## What to produce
Starting with the line where "Task: Select the Skuldunautar module icon" appears, print every line through the end of the entries below exactly as it stands, and leave out the pictures.

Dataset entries
----------------------------------------
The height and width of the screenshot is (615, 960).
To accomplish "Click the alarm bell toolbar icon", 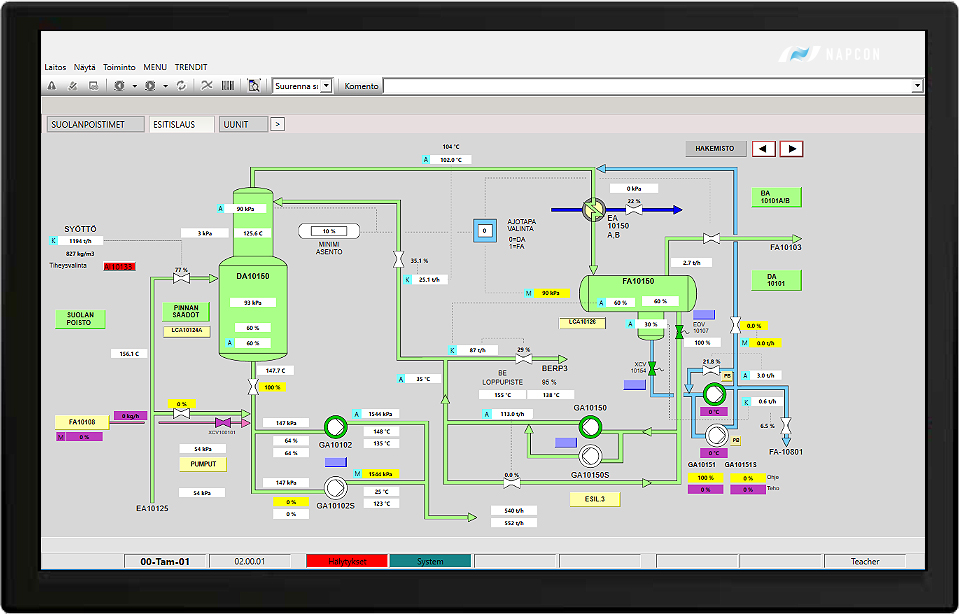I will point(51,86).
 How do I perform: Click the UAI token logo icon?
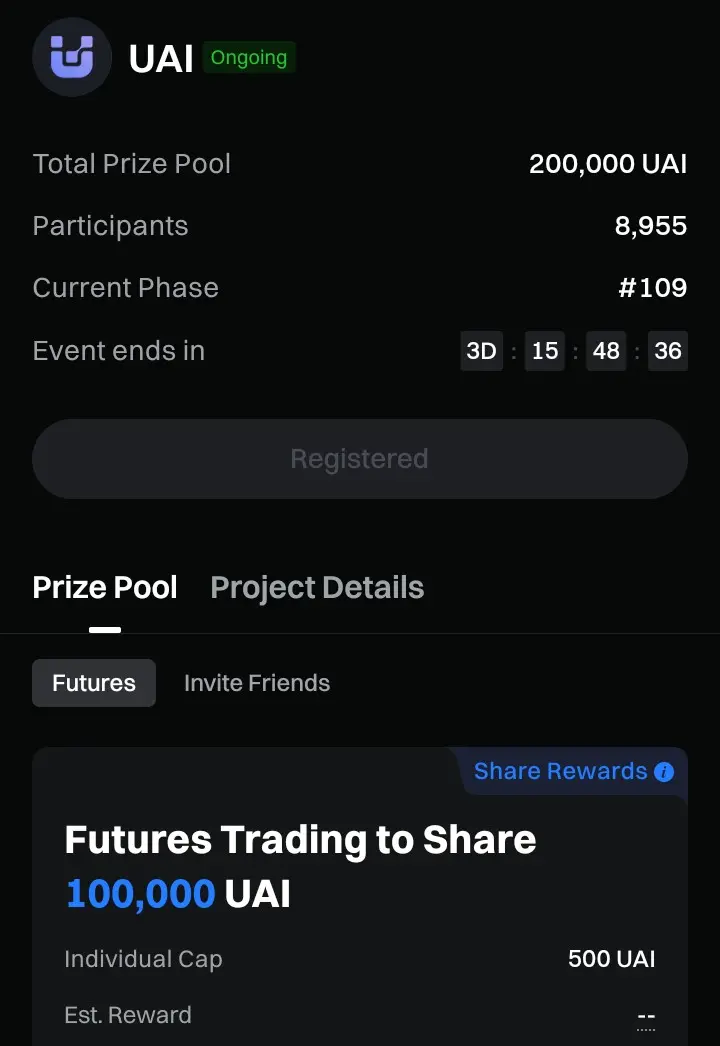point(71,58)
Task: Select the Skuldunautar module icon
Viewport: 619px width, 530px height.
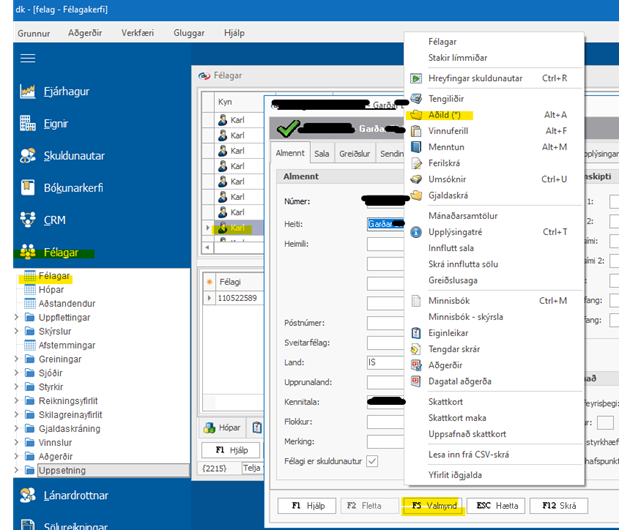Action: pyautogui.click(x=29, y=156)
----------------------------------------
## Written reply
Task: Select the Skuldunautar module icon
Viewport: 619px width, 530px height.
Action: pyautogui.click(x=29, y=156)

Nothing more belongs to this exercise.